Travail demandé:
1. Reproduisez à l'identique le passage de l'extrait sur les chansons politiques en commençant à « Les luttes politiques » et en terminant à « et les rouges. ».
2. D'après l'extrait sur les chansons politiques, pour quelle occasion Rossini a-t-il composé « Le Voyage à Reims » ?
3. Rédigez la suite de l'extrait sur les chansons politiques, à partir de la dernière phrase qui y figure.

Extrait source:
MICHEL MARMIN

Les luttes politiques et les guerres civiles ont ceci de sympathique, en France, qu’elles se terminent toujours en chansons… à boire. Et plus elles sont féroces, plus l’on chante et l’on boit ! Certes, il est des façons plus sérieuses d’aborder l’histoire de France, mais il en est aussi de pires. On verra par les cinq exemples ci-après que les tièdes, les attentistes et les modérés ne sont pas au rendez-vous. Ils ne doivent boire que de l’eau… En effet, ce sont les extrêmes de l’arc-en-ciel politique français que l’on retrouve systématiquement dans les chansonniers. Les blancs et les rouges.

Côté blanc, la chanson inaugurale semble bien être « Vive Henri IV« , chantée du vivant du monarque au panache blanc et dont les royalistes firent quasiment leur hymne sous la Restauration. Ce n’est donc pas par hasard qu’on en entend l’air (parfois attribué à Roland de Lassus) dans « Le Voyage à Reims », le désopilant dramma giocoso composé par Rossini pour le sacre de Charles X.

Données de localisation de mots et d'éléments:
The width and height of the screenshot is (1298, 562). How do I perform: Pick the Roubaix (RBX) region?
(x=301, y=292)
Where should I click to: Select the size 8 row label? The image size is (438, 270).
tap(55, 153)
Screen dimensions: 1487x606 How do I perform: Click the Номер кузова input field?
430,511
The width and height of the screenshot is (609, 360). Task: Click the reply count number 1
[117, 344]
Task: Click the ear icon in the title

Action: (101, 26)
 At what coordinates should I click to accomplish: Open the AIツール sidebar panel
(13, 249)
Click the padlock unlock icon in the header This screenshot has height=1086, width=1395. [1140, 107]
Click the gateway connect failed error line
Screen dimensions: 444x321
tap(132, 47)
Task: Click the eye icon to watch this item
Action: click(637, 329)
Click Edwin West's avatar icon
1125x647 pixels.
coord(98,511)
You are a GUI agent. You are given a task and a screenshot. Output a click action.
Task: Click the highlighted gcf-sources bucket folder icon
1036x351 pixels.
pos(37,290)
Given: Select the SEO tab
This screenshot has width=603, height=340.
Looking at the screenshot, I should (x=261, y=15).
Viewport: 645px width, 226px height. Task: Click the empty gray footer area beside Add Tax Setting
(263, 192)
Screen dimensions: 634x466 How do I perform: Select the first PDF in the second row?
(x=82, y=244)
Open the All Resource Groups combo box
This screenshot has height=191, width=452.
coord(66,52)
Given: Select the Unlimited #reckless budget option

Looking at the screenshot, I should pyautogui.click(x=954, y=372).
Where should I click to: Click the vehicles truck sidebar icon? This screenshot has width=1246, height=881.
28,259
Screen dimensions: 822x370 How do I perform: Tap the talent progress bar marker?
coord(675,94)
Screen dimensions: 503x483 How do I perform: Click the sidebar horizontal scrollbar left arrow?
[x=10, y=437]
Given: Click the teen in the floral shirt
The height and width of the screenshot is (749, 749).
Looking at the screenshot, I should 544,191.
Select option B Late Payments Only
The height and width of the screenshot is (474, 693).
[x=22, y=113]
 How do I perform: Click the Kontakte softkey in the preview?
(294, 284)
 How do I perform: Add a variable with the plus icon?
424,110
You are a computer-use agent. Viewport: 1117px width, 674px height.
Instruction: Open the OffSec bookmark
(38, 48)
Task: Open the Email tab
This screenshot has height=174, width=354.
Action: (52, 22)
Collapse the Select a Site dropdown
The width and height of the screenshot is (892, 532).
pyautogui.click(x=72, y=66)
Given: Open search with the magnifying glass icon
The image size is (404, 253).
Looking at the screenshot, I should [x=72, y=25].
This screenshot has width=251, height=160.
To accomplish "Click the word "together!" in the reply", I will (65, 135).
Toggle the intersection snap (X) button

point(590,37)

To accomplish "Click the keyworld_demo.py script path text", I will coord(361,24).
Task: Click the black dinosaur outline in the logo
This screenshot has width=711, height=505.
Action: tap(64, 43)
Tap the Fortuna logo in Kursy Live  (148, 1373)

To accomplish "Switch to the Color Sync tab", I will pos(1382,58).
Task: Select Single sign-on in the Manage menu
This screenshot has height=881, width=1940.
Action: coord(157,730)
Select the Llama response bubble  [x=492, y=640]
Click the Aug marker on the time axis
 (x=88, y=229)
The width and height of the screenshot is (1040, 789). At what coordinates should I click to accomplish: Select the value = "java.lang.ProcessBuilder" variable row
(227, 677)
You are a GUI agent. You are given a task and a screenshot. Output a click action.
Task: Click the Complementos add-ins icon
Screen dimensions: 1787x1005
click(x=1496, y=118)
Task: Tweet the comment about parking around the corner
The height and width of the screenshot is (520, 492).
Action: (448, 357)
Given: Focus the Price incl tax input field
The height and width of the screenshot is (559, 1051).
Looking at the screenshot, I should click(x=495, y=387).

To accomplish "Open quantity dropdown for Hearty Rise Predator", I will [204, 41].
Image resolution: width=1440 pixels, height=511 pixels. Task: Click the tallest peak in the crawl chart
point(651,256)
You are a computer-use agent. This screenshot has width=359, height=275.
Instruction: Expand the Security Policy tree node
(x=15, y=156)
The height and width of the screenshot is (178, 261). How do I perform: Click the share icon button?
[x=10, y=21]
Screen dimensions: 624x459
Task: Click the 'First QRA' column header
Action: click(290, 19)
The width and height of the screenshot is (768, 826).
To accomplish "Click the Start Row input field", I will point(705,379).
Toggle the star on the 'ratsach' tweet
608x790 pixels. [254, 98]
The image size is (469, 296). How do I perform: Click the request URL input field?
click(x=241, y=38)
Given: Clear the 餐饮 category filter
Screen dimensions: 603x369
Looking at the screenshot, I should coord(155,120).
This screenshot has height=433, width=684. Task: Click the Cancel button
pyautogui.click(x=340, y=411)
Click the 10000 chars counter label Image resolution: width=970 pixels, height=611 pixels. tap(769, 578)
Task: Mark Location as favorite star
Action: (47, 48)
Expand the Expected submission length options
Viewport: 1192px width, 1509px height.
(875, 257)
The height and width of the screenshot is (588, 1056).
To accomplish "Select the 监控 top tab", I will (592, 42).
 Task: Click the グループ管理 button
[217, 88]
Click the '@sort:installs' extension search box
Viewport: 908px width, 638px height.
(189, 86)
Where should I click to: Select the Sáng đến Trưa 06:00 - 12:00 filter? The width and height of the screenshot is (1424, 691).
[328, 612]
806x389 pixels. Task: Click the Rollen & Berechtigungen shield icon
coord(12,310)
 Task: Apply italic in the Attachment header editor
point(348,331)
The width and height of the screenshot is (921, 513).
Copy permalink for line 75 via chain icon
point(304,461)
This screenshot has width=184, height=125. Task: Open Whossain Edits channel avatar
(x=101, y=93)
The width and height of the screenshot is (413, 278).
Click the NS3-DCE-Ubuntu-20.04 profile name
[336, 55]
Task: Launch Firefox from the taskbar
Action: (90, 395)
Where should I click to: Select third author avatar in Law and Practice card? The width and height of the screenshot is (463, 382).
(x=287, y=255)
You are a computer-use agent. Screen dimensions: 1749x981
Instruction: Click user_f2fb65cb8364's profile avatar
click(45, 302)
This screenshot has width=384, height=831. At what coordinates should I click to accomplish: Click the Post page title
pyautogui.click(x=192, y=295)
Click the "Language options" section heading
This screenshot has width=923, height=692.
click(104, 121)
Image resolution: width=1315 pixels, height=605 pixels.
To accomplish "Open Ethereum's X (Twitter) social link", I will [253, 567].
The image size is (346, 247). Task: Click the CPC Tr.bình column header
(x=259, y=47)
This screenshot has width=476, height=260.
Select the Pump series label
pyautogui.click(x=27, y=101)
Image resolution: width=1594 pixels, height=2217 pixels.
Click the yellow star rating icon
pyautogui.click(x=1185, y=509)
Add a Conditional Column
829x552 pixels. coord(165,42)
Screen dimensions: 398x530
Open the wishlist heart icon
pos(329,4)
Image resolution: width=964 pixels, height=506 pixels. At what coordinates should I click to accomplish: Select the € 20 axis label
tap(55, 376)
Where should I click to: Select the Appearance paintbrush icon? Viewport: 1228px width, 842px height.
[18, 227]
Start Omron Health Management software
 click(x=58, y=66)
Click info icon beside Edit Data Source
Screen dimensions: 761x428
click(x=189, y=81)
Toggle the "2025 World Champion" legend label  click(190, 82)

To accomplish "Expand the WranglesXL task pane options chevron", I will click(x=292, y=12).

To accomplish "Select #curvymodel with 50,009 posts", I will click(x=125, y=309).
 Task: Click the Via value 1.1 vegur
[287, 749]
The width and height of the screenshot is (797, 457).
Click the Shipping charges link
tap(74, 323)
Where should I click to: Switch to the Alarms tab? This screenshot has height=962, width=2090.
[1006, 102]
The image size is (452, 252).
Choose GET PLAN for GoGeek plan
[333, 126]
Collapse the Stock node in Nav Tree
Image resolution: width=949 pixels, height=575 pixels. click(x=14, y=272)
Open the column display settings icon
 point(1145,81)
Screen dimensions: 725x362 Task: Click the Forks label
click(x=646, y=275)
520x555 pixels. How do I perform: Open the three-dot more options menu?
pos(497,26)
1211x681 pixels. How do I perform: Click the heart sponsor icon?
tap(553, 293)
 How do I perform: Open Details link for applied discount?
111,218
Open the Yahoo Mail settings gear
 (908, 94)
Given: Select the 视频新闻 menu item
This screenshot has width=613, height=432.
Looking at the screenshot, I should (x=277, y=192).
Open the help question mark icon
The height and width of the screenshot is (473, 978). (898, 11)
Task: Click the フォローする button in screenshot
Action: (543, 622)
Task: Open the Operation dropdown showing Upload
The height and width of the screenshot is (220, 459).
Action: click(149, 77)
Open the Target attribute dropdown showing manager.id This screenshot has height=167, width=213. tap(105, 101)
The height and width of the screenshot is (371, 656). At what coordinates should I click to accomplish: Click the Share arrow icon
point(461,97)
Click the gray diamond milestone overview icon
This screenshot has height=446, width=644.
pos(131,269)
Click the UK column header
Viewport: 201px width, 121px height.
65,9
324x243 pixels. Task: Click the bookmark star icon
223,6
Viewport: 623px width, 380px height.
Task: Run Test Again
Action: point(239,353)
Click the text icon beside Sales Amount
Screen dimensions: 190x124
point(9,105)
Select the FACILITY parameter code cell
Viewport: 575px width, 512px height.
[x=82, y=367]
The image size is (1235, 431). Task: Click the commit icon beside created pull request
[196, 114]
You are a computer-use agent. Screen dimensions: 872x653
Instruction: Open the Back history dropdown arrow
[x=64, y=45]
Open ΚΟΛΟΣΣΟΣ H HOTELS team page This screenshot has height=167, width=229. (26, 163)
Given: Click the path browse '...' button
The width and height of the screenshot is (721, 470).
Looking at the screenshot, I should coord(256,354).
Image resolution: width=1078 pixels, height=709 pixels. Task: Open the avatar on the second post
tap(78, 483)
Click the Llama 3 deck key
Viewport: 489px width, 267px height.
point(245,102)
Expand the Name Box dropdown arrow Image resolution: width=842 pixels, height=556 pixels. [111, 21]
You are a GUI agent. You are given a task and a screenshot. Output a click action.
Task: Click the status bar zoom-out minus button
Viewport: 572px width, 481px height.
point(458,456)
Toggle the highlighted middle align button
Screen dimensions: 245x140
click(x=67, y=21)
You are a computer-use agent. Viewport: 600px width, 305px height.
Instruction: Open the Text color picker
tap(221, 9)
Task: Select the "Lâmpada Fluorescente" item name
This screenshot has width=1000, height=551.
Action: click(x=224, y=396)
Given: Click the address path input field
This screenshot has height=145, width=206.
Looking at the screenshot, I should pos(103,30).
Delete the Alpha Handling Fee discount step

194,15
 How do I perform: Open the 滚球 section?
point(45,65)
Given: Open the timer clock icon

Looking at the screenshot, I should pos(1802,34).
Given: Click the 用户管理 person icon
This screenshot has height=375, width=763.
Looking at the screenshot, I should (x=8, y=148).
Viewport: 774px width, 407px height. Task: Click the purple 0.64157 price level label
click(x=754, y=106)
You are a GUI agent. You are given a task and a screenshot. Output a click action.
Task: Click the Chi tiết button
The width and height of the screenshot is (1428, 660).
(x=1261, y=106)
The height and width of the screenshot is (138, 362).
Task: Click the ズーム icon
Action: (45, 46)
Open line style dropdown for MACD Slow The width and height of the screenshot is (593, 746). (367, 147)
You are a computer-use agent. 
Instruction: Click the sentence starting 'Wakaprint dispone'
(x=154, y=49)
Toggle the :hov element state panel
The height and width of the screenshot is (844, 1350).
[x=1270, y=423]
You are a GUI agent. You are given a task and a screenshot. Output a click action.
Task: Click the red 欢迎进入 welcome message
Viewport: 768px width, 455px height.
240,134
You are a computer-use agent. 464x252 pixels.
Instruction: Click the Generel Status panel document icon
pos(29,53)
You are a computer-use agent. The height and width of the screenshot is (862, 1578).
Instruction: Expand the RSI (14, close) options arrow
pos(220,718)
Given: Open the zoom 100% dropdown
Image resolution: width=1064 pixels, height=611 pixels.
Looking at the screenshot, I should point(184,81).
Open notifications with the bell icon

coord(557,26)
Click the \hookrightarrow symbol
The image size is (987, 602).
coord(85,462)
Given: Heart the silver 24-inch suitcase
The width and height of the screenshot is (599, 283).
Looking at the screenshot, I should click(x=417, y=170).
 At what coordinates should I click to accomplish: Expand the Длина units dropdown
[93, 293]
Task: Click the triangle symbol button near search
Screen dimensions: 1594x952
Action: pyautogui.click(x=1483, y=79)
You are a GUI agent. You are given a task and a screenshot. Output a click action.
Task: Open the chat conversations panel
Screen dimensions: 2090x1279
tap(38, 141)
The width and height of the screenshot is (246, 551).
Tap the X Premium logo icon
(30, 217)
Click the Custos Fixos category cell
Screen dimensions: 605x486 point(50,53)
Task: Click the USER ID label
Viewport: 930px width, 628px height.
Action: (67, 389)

Réponses:
1.
Les luttes politiques et les guerres civiles ont ceci de sympathique, en France, qu’elles se terminent toujours en chansons… à boire. Et plus elles sont féroces, plus l’on chante et l’on boit ! Certes, il est des façons plus sérieuses d’aborder l’histoire de France, mais il en est aussi de pires. On verra par les cinq exemples ci-après que les tièdes, les attentistes et les modérés ne sont pas au rendez-vous. Ils ne doivent boire que de l’eau… En effet, ce sont les extrêmes de l’arc-en-ciel politique français que l’on retrouve systématiquement dans les chansonniers. Les blancs et les rouges.

2. Pour le sacre de Charles X.

3.
Vive Henri IV
Vive ce roi vaillant !
Vive Henri IV
Vive ce roi vaillant !
Ce diable à quatre
A le triple talent
De boire et de battre
Et d’être un vert galant.

Un couplet plus significatif encore fut ajouté au XIXe siècle :
J’aimons les filles,
Et j’aimons le bon vin.
J’aimons les filles,
Et j’aimons le bon vin.
De nos bons drilles
Voilà tout le refrain
J’aimons les filles
Et j’aimons le bon vin !

Côté rouge, l’hymne fondateur est incontestablement le dernier couplet de « La Carmagnole ». La chanson fut écrite en 1792 sur un très joli air à la mode dont l’origine n’a pas été clairement établie. Il pourrait provenir d’un opéra-comique ou d’une comédie « meslée d’ariettes » comme Paris en produisait à foison en ces temps où les Français avaient toujours une chanson à la bouche.
Oui nous nous souviendrons toujours
Des sans-culottes des faubourgs.
A leur santé buvons
Vive ces francs lurons !
Dansons la Carmagnole
Vive le son, vive le son !
Dansons la Carmagnole
Vive le son du canon !

« Chénard, premier costume sans-culotte, octobre 1792 »
Tableau par Louis-Léopold Boilly (1792-93)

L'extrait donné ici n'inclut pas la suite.